Supplied entries>
+++++
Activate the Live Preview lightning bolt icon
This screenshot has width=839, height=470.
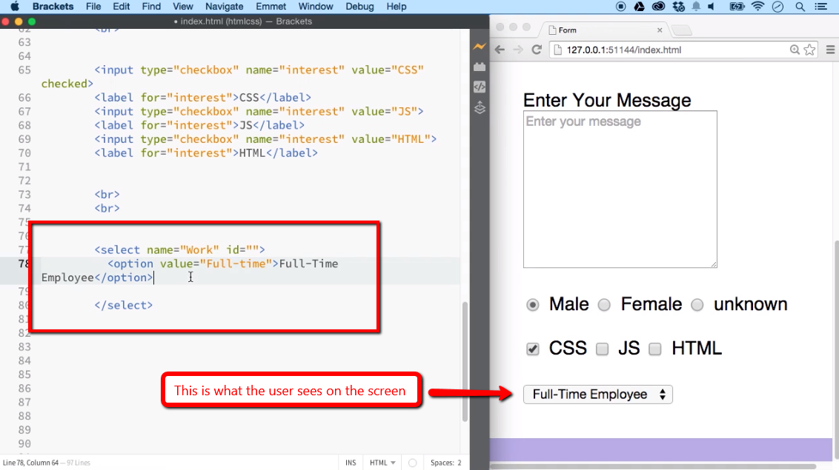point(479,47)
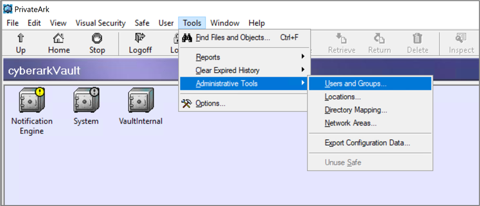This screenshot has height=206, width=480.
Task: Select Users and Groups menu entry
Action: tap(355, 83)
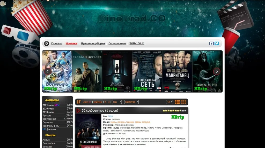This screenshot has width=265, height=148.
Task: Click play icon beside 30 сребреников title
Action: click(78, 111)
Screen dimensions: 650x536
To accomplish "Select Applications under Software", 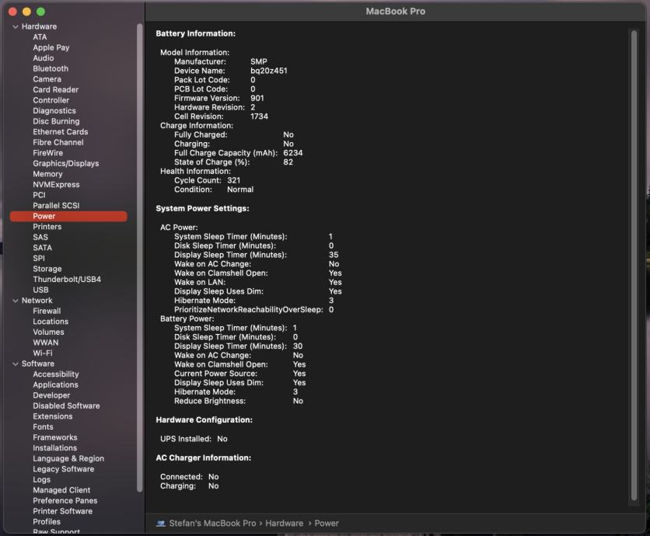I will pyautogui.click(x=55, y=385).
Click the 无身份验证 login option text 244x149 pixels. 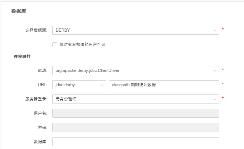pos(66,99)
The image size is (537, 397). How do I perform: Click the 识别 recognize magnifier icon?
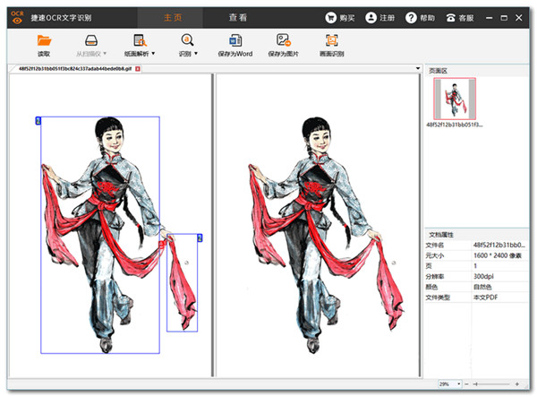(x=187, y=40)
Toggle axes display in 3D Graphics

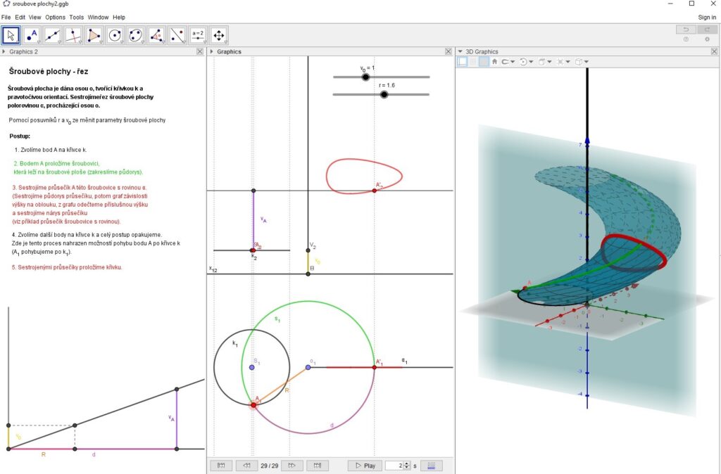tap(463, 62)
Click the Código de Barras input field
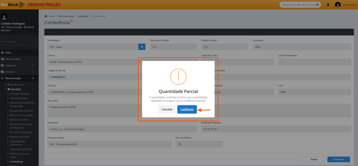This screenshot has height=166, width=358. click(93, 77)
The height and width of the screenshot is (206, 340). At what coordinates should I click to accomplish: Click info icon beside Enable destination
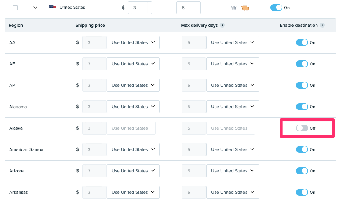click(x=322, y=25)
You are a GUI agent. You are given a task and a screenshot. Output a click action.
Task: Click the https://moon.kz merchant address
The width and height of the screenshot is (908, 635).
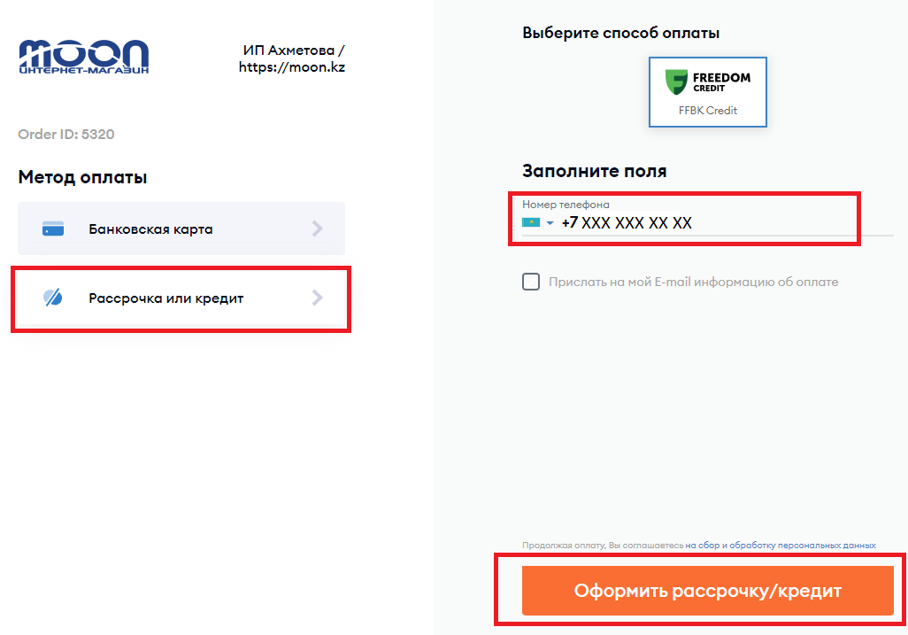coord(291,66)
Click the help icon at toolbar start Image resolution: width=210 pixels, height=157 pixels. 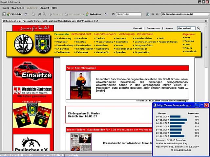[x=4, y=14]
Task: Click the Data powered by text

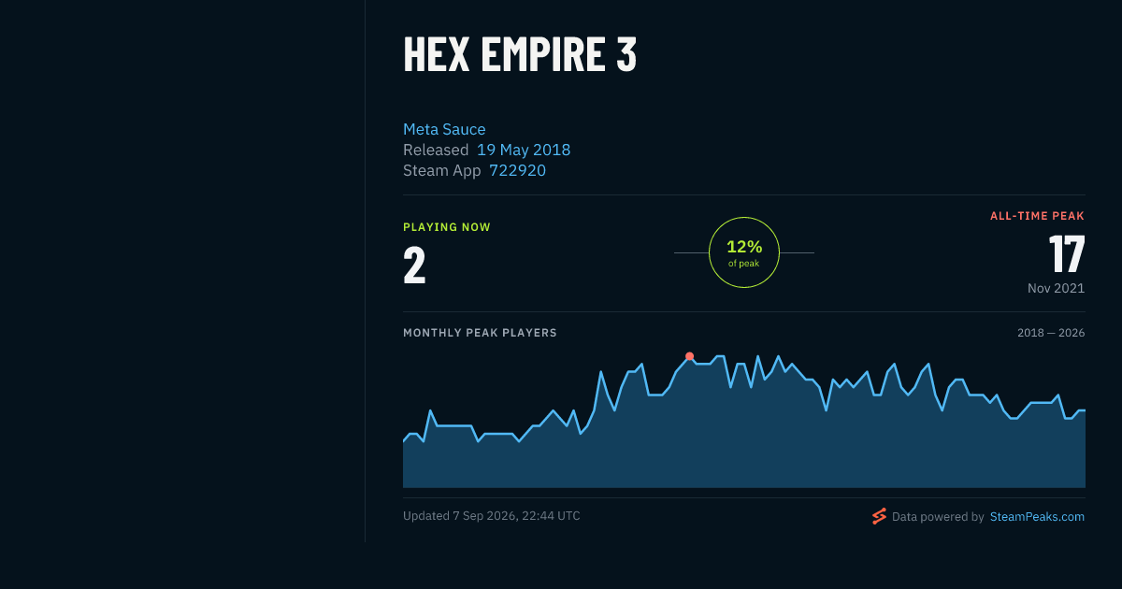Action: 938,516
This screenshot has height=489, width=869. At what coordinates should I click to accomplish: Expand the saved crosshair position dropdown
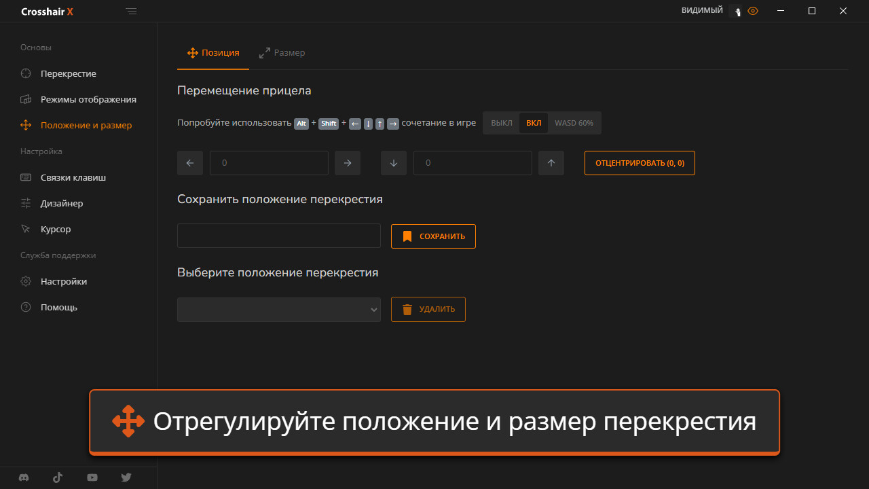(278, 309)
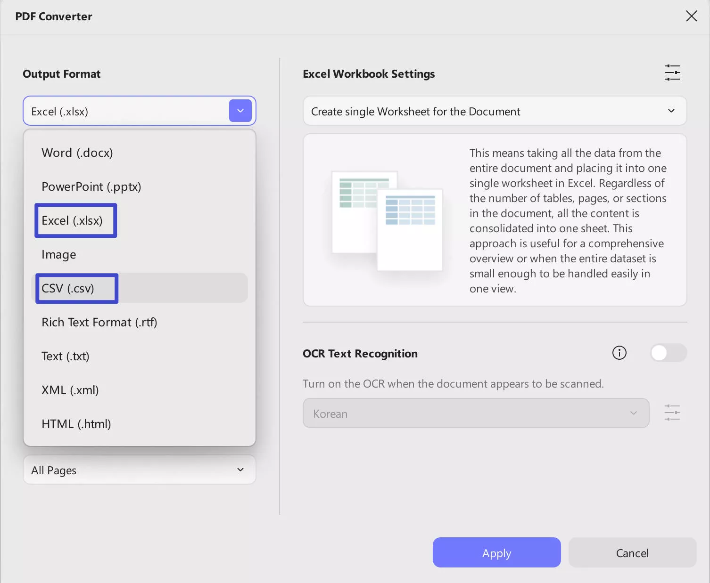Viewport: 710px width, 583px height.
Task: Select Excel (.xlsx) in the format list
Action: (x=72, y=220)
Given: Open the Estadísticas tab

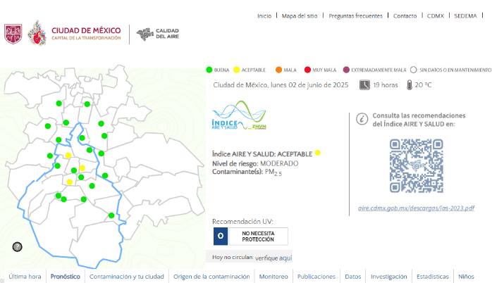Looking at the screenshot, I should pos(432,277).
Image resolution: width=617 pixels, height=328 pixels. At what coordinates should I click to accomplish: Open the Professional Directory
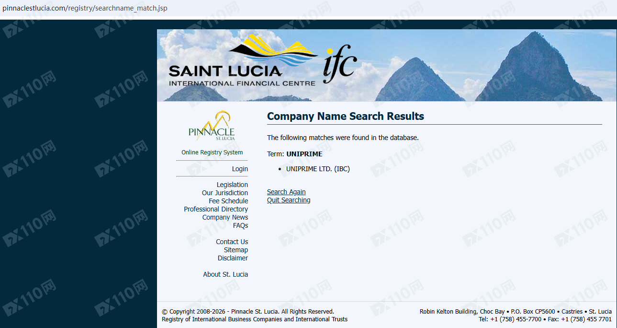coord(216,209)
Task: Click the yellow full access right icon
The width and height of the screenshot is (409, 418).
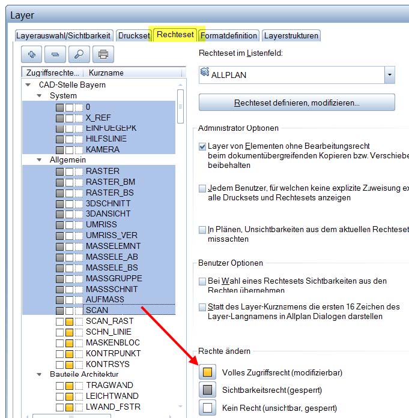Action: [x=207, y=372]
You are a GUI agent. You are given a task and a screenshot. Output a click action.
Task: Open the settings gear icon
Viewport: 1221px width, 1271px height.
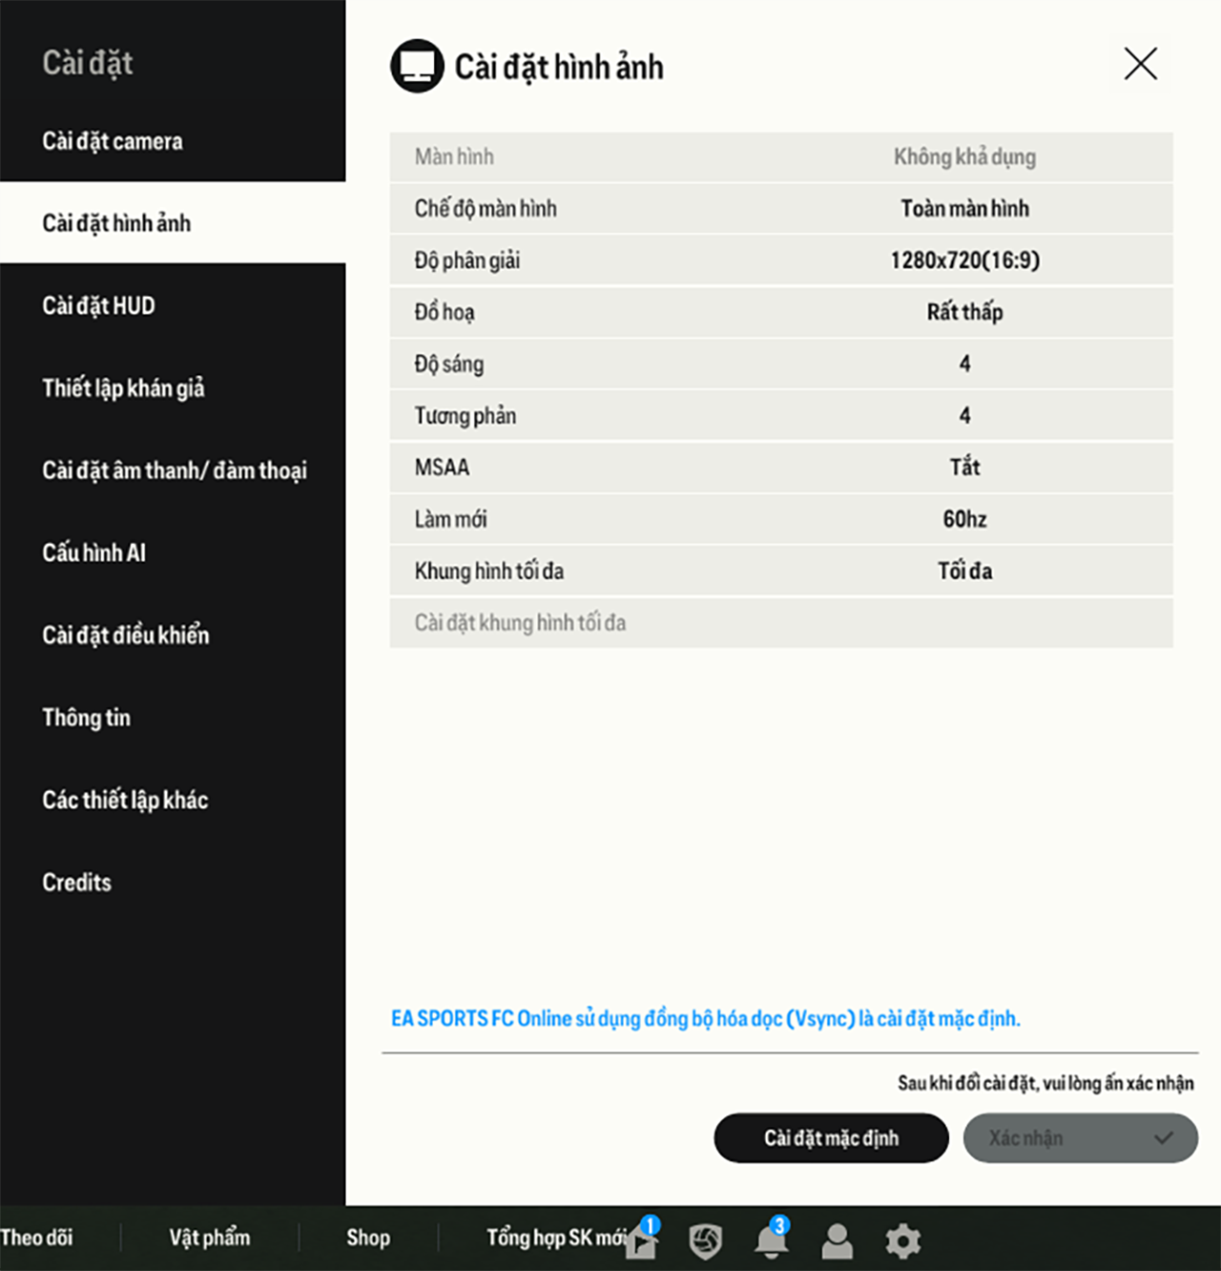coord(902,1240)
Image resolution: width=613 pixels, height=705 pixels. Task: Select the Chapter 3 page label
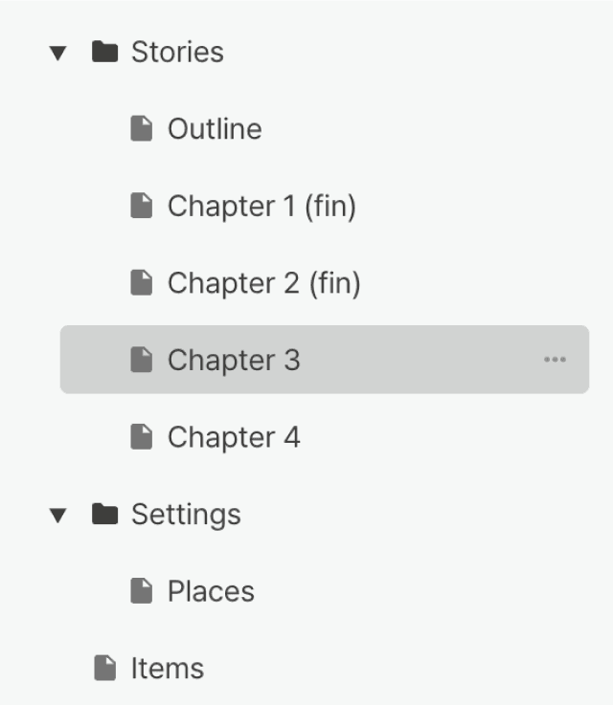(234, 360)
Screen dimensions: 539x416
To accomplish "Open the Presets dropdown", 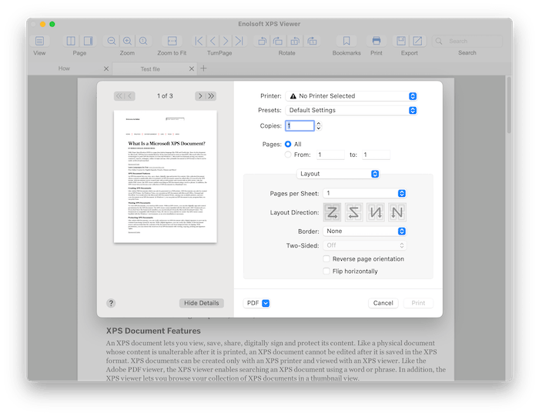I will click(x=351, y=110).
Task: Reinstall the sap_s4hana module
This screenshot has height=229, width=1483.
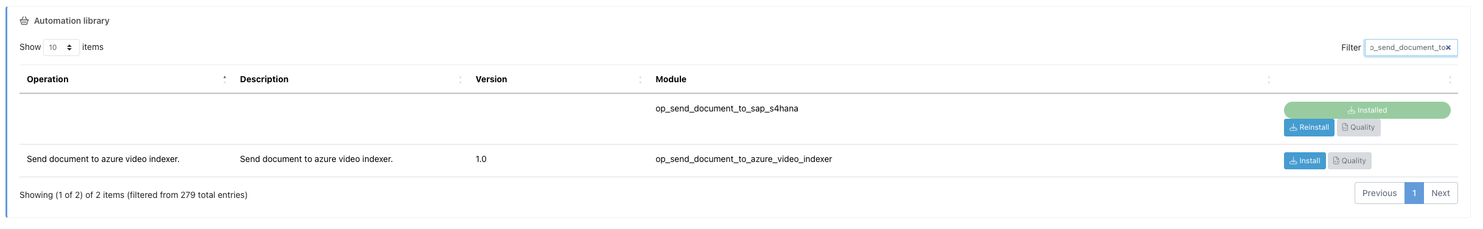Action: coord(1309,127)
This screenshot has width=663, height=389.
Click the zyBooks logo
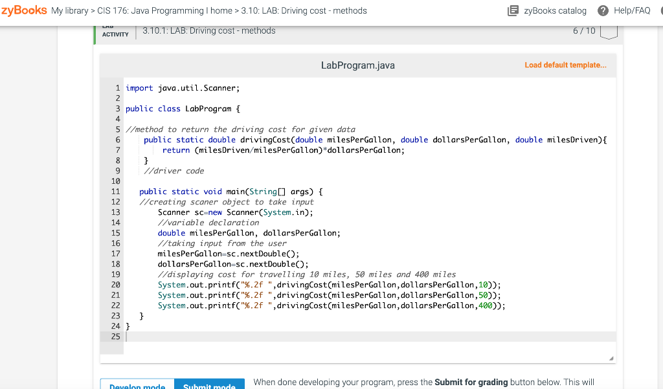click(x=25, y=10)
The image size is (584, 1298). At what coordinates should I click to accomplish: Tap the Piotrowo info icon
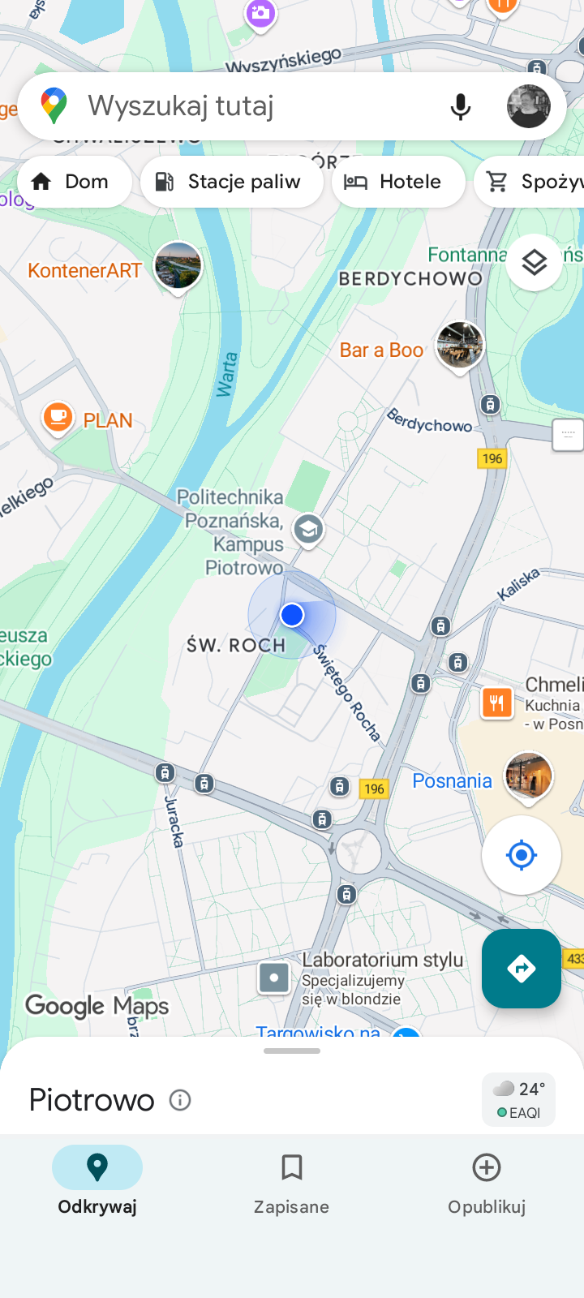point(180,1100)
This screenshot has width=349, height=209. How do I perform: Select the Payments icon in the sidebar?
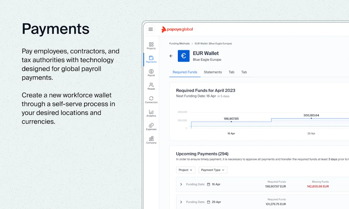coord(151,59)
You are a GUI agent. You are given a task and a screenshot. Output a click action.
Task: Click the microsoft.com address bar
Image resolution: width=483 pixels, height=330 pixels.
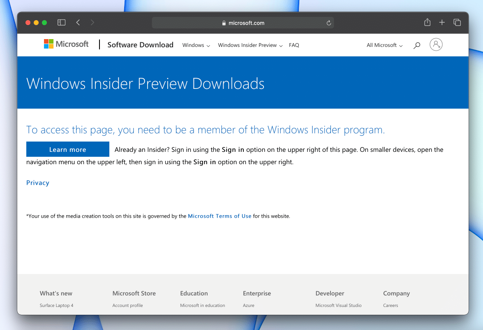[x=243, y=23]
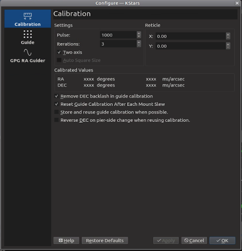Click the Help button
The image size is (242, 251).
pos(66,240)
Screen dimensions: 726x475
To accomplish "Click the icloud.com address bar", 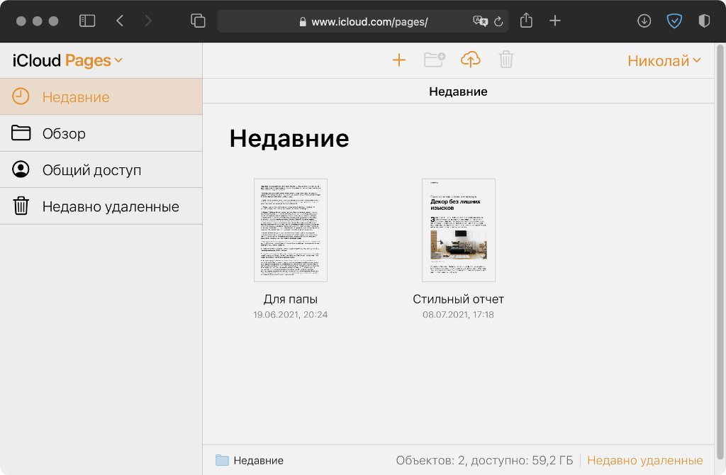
+++++
Exercise aim>
Beginning with the line that contains "Task: Click the microsoft.com address bar", write out every line through the last one in the records, exactly and without pictures.

Result of the exercise>
Task: Click the microsoft.com address bar
Image resolution: width=483 pixels, height=330 pixels.
[x=243, y=23]
Click the Help button
The image size is (242, 251).
pos(66,240)
Screen dimensions: 726x475
To accomplish "Click the icloud.com address bar", 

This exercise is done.